** THE TASK **
Copy out the items below, replacing "Viewport" with "Window size" wherever it occurs and changing nothing else.

[Rows from a dataset]
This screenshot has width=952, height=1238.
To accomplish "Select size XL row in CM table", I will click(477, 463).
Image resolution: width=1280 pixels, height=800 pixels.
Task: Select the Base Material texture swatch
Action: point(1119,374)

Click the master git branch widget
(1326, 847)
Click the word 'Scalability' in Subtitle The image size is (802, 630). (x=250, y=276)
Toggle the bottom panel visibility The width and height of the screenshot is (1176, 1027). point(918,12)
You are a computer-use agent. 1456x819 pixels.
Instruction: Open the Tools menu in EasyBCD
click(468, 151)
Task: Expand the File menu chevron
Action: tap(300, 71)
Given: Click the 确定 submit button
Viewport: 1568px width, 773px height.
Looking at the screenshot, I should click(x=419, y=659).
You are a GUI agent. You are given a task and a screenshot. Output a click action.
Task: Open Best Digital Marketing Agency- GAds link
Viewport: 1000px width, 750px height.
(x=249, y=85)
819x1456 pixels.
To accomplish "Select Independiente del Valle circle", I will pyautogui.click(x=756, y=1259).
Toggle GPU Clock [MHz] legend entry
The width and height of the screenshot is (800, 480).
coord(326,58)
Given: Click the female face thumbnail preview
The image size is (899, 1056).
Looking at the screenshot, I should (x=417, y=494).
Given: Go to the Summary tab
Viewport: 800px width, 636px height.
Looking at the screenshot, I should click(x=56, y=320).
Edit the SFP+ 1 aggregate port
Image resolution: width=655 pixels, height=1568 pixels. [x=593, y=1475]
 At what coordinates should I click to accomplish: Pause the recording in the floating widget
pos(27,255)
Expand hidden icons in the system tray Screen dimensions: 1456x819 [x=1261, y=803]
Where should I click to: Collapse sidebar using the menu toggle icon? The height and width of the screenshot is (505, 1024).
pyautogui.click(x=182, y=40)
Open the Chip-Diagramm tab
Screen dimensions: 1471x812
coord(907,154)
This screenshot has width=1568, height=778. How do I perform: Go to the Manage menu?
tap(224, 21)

** EXPECTED OUTPUT **
This screenshot has width=952, height=1238.
To accomplish "Select size XL row in CM table", I will click(477, 463).
Image resolution: width=1280 pixels, height=800 pixels.
Task: Select the Base Material texture swatch
Action: point(1119,374)

Click the master git branch widget
(1326, 847)
Click the word 'Scalability' in Subtitle The image size is (802, 630). (x=250, y=276)
Toggle the bottom panel visibility The width and height of the screenshot is (1176, 1027). point(918,12)
You are a computer-use agent. 1456x819 pixels.
Instruction: Open the Tools menu in EasyBCD
click(468, 151)
Task: Expand the File menu chevron
Action: tap(300, 71)
Given: Click the 确定 submit button
Window size: 1568px width, 773px height.
Looking at the screenshot, I should click(x=419, y=659).
You are a GUI agent. You are given a task and a screenshot. Output a click action.
Task: Open Best Digital Marketing Agency- GAds link
Window size: 1000px width, 750px height.
(x=249, y=85)
819x1456 pixels.
To accomplish "Select Independiente del Valle circle", I will pyautogui.click(x=756, y=1259).
Toggle GPU Clock [MHz] legend entry
The width and height of the screenshot is (800, 480).
coord(326,58)
Given: Click the female face thumbnail preview
The image size is (899, 1056).
Looking at the screenshot, I should (x=417, y=494).
Given: Go to the Summary tab
Window size: 800px width, 636px height.
Looking at the screenshot, I should click(x=56, y=320).
Edit the SFP+ 1 aggregate port
Image resolution: width=655 pixels, height=1568 pixels. [x=593, y=1475]
 At what coordinates should I click to accomplish: Pause the recording in the floating widget
pos(27,255)
Expand hidden icons in the system tray Screen dimensions: 1456x819 [x=1261, y=803]
Where should I click to: Collapse sidebar using the menu toggle icon? The height and width of the screenshot is (505, 1024).
pyautogui.click(x=182, y=40)
Open the Chip-Diagramm tab
Screen dimensions: 1471x812
coord(907,154)
This screenshot has width=1568, height=778. How do I perform: Go to the Manage menu?
tap(224, 21)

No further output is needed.